Para produzir seus vinhos tradicionais e longevos, o produtor Mário Sérgio Alves Nuno adota a viticultura minimalista, com poucas intervenções, trabalhando com uvas autóctones que expressam com brilhantismo o melhor da região. Os brancos são minerais e frescos, os tintos, feitos em lagares, são generosos, e os espumantes combinam estrutura e mineralidade.
Usando métodos tradicionais de produção, Mário Sérgio não tem pressa em colocar seus vinhos no mercado, deixando alguns deles por vários anos na adega. Confira os vinhos que acabamos de receber e abasteça sua adega!

• Quinta das Bágeiras Cercial 2021 (NOVIDADE) – terceira safra produzida com esta variedade, que é a menos plantada na Bairrada por ser difícil de cultivar (as demais foram 2016 e 2020). Com notas cítricas, que anunciam o seu grande frescor, é um vinho de muita pureza e expressão.
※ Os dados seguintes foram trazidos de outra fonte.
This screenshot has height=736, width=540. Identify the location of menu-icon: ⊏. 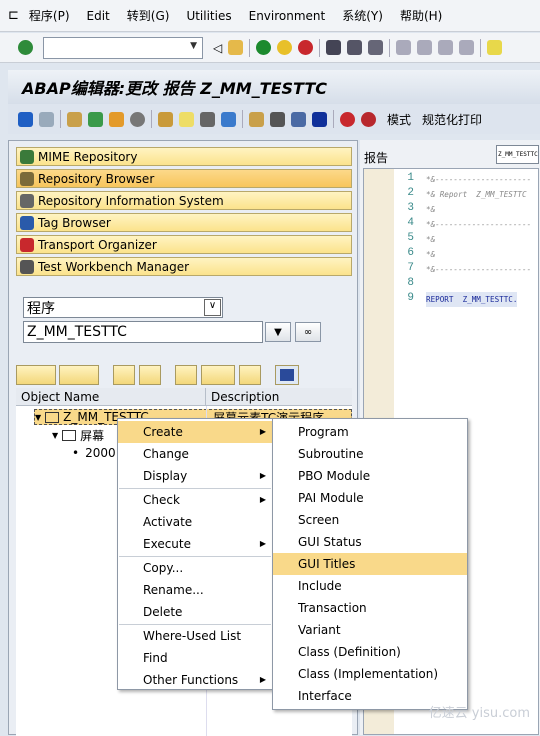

Untuoso e extremamente elegante, tem um final longo e agradável. Segundo Robert Parker, “um dos brancos mais impressionantes da Bágeiras”. Produzido em quantidade limitada e colocado no mercado mais tarde do que os demais brancos. 19,5 pontos da revista Grandes Escolhas de Portugal / 96 pontos de Robert Parker

• Quinta das Bágeiras Colheita Branco 2023 – com notas cítricas e minerais, é um vinho muito agradável e gastronômico, com boa estrutura e frescor. Acompanha aperitivos, peixes e frutos do mar.
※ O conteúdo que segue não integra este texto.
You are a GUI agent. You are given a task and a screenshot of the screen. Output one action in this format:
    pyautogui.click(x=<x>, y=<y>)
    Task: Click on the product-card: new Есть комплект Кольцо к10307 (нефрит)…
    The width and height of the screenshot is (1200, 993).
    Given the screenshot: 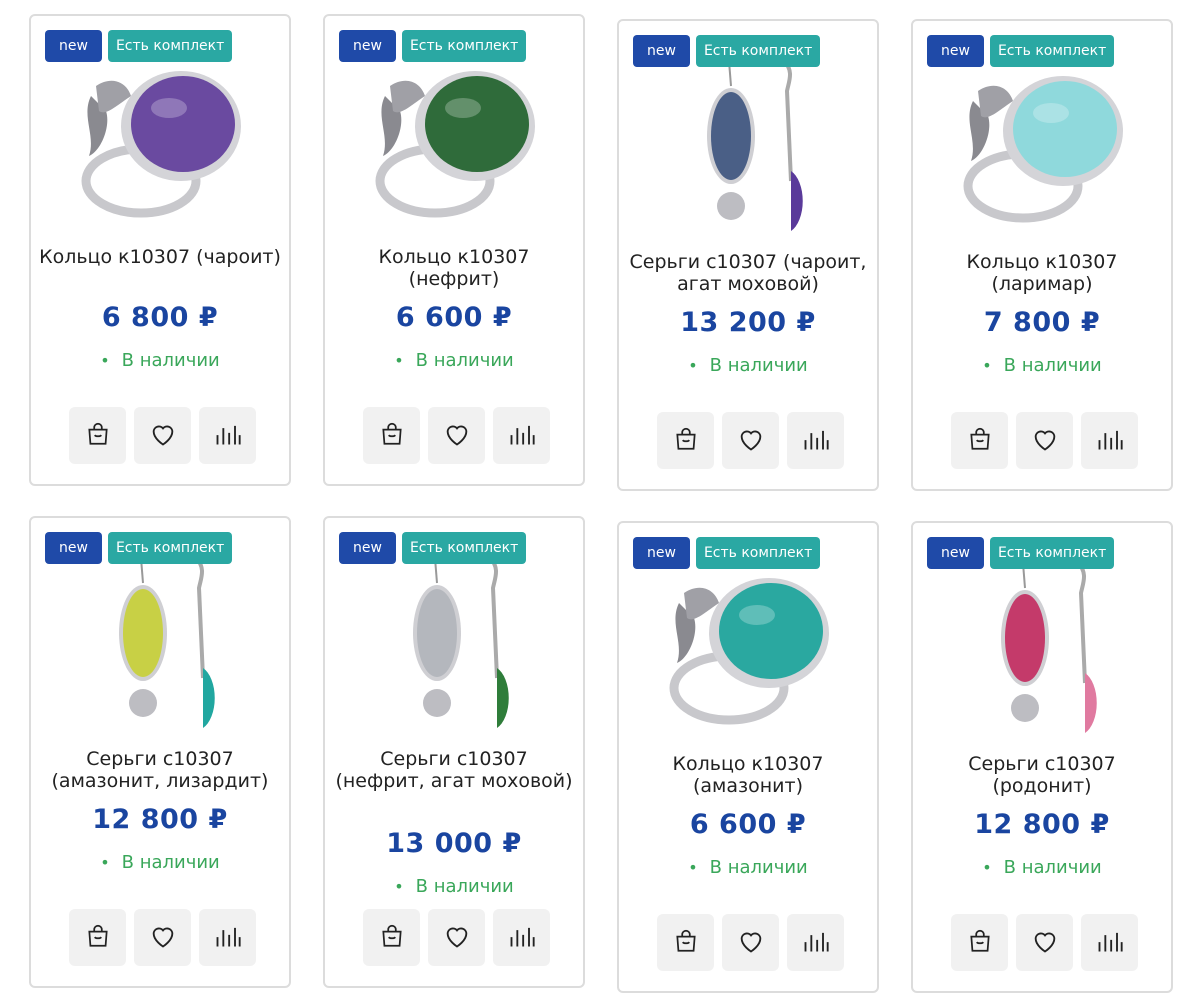 What is the action you would take?
    pyautogui.click(x=454, y=250)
• Quinta das Bágeiras Pai Abel Branco 2022 – o nome deste vinho é uma homenagem ao pai de Mário Sergio Alves Nuno. Com aroma frutado, é encorpado, estruturado e suculento, com excelente equilíbrio. Um vinho muito gastronômico e versátil. 93 pontos Robert Parker

• Quinta das Bágeiras Rosé Reserva 2022 (NOVIDADE) – produzido com Touriga Nacional e Baga, é frutado, com frescor agradável e ótimo equilíbrio. Bastante gastronômico, acompanha aperitivos e frutos do mar.

• Quinta das Bágeiras Avô Fausto Tinto 2022 – produzido com Baga, este vinho presta homenagem ao avô do produtor Mário Sérgio Alves Nuno. Com aromas de especiarias e frutas vermelhas, é elegante, com taninos equilibrados, ótimo frescor e muito caráter. “Ao contrário de meu pai Abel, o avô Fausto gostava de vinhos mais elegantes e frescos, mais macios nos seus taninos. Foi a partir destas memórias que criamos o vinho que tem o seu nome, um vinho com a simplicidade e a leveza do próprio Fausto”.